Sandra ya pensaba en la próxima pregunta. Sin haberlo buscado, tenía una exclusiva con el jefe de la Policía en el momento más tenso de la crisis. A muchos de sus colegas les encantaría estar en esa situación. Sin embargo, fue Blázquez quien se adelantó esta vez.

—Me imagino que escribirá un libro sobre lo que está ocurriendo esta noche. Es una oportunidad única para un periodista. Tiene usted la rara habilidad de encontrarse siempre en el ojo del huracán.

Sandra pensó en la suerte. Sí, existía, aunque también la había perseguido. En unos cuantos meses, a raíz del asunto de los túneles, se había hecho popular. Su cara de niña aparecía en las tertulias televisivas, haciendo incisivas preguntas nada acordes con su agradable aspecto.

El timbre del teléfono no le permitió responder. Blázquez levantó el auricular y contestó. El semblante de su rostro fue cambiando en segundos de profunda crispación a un desahogado alivio. Colgó dando las gracias a su interlocutor.

—La transferencia ya llegó al Vaticano. La reenviarán al banco de la Micronesia dentro de unos minutos —el policía se alisó el escaso cabello con la mano, un gesto instintivo de tranquilidad—. Puede que este feo asunto acabe bien.

—¿Quién era? —preguntó Sandra. El rato que llevaba allí le animó a sonsacar descaradamente al jefe.

—Uno de los secretarios del presidente del Gobierno. Una fuente perfectamente fiable. Tome nota de la hora para su libro.

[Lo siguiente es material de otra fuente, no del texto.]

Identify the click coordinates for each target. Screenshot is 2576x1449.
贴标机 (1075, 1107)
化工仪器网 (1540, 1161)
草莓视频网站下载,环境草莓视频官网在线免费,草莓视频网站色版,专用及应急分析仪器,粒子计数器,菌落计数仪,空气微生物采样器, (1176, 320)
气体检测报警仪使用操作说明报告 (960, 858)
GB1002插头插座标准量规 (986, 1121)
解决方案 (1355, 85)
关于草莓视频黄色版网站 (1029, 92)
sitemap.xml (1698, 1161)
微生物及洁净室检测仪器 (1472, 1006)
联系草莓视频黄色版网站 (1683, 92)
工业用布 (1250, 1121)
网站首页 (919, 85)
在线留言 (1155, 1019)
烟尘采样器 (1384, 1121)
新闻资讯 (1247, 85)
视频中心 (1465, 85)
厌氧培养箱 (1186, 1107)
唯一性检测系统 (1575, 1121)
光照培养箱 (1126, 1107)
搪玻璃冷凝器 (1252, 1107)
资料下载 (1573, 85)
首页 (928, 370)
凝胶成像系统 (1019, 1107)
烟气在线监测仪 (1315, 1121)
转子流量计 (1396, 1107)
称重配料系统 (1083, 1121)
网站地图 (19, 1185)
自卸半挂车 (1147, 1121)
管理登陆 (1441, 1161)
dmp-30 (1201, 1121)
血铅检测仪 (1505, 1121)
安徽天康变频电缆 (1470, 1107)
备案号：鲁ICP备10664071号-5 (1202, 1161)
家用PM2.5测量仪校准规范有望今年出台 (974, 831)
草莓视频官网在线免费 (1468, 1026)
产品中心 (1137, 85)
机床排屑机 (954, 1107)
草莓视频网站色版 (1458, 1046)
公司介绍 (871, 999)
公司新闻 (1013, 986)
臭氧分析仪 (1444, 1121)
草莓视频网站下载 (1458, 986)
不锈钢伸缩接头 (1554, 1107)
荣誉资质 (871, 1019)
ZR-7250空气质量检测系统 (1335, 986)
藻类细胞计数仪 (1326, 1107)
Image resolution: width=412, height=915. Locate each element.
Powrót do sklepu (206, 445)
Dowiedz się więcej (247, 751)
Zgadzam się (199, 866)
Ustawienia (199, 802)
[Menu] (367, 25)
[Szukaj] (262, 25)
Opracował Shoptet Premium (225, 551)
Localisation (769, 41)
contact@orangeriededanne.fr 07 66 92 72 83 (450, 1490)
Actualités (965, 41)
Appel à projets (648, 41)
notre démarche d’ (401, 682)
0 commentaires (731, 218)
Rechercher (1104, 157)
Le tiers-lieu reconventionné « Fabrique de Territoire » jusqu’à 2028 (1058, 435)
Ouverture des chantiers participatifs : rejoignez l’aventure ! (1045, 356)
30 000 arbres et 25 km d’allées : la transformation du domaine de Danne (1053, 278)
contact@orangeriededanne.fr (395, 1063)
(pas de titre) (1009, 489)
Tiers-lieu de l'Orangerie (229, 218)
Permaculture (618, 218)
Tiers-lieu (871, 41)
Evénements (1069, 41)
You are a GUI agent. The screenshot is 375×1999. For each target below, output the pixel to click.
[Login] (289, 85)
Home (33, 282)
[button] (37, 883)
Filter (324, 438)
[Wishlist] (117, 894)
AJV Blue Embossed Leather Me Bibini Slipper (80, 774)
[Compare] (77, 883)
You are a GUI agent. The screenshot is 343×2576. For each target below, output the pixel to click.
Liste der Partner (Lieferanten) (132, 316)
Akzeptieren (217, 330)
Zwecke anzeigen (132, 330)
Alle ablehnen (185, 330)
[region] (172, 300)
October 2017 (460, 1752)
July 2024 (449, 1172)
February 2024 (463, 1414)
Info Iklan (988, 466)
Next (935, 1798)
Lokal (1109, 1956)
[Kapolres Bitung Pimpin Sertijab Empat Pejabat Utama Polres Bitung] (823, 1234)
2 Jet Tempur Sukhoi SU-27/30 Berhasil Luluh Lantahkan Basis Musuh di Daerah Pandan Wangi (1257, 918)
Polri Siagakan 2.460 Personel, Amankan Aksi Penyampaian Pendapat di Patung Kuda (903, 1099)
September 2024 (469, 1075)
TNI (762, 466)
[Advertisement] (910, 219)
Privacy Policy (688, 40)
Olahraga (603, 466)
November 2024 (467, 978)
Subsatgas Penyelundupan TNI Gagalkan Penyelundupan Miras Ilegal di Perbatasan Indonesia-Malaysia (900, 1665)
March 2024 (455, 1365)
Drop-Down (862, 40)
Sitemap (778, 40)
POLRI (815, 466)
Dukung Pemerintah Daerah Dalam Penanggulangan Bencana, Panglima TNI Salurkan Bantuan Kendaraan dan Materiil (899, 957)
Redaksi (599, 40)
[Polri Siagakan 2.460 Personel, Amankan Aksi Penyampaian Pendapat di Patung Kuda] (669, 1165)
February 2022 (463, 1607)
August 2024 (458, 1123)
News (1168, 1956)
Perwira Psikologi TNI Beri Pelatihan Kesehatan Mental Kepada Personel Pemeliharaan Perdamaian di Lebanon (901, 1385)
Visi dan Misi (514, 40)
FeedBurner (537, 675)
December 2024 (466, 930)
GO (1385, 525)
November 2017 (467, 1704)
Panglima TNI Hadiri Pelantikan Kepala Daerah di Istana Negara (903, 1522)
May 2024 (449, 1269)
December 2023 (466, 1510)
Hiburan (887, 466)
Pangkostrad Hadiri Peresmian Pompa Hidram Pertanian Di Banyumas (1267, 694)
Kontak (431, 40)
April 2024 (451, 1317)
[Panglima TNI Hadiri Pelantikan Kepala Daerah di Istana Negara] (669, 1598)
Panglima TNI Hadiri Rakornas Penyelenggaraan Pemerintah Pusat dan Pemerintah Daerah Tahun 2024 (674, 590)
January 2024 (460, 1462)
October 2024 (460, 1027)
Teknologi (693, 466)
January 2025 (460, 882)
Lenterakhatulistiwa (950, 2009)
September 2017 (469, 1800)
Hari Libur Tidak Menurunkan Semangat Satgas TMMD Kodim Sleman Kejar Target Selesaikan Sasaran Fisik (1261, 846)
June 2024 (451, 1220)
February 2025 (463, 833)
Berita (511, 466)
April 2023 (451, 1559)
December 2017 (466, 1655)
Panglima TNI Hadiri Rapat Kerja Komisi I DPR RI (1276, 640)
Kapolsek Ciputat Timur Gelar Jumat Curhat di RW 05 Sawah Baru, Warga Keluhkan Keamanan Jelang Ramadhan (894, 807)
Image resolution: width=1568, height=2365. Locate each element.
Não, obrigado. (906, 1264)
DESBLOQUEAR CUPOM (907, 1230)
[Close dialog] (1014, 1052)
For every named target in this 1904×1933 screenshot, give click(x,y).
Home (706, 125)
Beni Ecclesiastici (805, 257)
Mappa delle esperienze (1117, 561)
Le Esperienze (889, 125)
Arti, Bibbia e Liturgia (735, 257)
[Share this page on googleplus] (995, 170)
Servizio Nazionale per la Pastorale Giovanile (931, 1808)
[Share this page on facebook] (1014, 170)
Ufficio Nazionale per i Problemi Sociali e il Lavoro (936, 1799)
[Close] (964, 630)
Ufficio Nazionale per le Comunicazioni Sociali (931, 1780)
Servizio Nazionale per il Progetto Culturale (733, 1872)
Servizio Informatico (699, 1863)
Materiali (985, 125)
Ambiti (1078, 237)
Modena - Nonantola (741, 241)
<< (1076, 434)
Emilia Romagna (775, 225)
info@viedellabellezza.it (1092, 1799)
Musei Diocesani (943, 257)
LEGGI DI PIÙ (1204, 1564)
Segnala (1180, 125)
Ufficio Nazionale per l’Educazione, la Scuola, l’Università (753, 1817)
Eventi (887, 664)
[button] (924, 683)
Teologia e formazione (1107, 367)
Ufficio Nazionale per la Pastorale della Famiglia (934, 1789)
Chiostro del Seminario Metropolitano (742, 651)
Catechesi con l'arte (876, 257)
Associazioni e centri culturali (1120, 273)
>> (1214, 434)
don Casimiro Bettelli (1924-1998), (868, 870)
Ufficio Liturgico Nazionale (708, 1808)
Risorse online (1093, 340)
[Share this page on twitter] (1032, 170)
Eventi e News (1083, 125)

Sandra ignoró la indirecta. Por supuesto que tomaba nota. El gobierno español había pagado el rescate. Ya había pasado alguna otra vez. Así, tanto España como el Vaticano salvarían la cara frente a sus electores y sus fieles, respectivamente. Ahora sólo faltaba que el dinero llegara a su destino en hora, y que el secuestrador lo pudiera comprobar. Sandra sonrió, era en verdad una situación fantástica para una periodista.

El teléfono volvió a sonar. El policía descolgó y escuchó una voz que hablaba rápidamente. La llamada duró apenas quince segundos. Blázquez se levantó raudo, y fue directo al perchero para coger su chaqueta. Sandra lo siguió con la mirada, extrañada.

—Es Galán —anunció el policía—. Tiene una buena pista que parece situar a los secuestradores en un piso del centro de La Laguna y se dirige allí en este momento. Me reúno con él con más hombres para reforzarle. Señorita, usted quédese aquí pendiente del ordenador y envíe al secuestrador dentro de cinco minutos la noticia de que la transferencia se ha realizado. Llámeme al móvil si hay cualquier novedad.

Blázquez no esperó respuesta por parte de Sandra y abandonó presuroso su despacho. La periodista se quedó allí sentada, boquiabierta. Salió de su estupor al cabo de unos segundos. Se planteó su situación en aquel despacho, a solas. ¿Que se quedara allí quietecita? ¿Que le llamara si había cualquier novedad?

Y una mierda, pensó, mientras cogía su bolso.